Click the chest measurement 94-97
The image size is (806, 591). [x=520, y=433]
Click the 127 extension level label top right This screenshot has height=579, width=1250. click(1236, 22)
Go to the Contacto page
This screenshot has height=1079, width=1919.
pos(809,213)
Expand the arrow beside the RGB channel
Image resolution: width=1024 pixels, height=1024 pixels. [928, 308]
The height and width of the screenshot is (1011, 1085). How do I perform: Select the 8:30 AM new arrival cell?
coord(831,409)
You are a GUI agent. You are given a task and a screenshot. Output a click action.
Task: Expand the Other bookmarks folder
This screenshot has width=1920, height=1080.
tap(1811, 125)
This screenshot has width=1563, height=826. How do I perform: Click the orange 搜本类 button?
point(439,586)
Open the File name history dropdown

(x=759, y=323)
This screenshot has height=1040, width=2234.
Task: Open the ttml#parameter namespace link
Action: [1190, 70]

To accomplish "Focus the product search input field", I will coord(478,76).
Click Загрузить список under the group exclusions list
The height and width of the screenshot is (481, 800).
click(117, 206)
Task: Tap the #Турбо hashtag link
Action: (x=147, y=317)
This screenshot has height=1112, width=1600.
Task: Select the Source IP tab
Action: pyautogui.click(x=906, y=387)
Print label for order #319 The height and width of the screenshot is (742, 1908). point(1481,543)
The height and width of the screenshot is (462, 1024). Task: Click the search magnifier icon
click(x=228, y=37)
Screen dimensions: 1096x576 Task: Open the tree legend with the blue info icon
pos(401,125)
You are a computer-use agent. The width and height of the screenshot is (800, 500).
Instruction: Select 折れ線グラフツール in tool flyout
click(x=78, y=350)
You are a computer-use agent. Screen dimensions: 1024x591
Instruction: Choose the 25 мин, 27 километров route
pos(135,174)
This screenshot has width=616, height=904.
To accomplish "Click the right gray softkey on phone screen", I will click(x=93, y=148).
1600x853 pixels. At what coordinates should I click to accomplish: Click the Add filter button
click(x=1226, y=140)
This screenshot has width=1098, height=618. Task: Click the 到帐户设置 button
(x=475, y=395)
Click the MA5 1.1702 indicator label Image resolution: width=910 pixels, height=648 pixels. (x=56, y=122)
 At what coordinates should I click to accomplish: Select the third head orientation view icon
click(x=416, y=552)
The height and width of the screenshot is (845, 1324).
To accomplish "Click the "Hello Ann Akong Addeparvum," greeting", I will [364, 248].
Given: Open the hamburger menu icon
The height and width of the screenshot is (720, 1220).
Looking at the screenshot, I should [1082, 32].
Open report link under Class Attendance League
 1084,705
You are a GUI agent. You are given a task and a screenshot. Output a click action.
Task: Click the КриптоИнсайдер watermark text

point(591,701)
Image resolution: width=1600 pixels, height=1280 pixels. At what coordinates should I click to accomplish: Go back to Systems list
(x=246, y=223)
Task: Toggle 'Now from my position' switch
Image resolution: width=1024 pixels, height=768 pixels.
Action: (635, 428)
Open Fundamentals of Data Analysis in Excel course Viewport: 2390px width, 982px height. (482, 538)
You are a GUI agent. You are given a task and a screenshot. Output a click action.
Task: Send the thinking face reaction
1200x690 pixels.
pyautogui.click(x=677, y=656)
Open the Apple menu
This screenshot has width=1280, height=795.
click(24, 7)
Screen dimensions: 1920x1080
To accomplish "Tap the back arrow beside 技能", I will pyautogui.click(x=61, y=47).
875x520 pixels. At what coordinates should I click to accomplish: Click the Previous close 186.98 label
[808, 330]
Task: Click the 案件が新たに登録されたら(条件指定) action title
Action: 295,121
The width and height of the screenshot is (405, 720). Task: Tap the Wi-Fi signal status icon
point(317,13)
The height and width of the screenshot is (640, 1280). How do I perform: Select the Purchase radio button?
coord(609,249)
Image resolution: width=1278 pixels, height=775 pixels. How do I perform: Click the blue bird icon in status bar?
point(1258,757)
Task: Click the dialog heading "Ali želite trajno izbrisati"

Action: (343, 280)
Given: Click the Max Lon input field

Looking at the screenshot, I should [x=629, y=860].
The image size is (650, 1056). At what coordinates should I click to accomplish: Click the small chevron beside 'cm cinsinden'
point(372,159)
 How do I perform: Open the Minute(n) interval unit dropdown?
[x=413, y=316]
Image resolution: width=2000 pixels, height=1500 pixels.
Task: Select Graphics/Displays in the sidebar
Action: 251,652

= = =

## Given instruction
Return the entries between the line holding "Open report link" and the line holding "click(24, 7)", inclusive, reproducing them line for line with no changes.

## Task output
Open report link under Class Attendance League
 1084,705
You are a GUI agent. You are given a task and a screenshot. Output a click action.
Task: Click the КриптоИнсайдер watermark text

point(591,701)
Image resolution: width=1600 pixels, height=1280 pixels. At what coordinates should I click to accomplish: Go back to Systems list
(x=246, y=223)
Task: Toggle 'Now from my position' switch
Image resolution: width=1024 pixels, height=768 pixels.
Action: (635, 428)
Open Fundamentals of Data Analysis in Excel course Viewport: 2390px width, 982px height. (482, 538)
You are a GUI agent. You are given a task and a screenshot. Output a click action.
Task: Send the thinking face reaction
1200x690 pixels.
pyautogui.click(x=677, y=656)
Open the Apple menu
This screenshot has width=1280, height=795.
click(24, 7)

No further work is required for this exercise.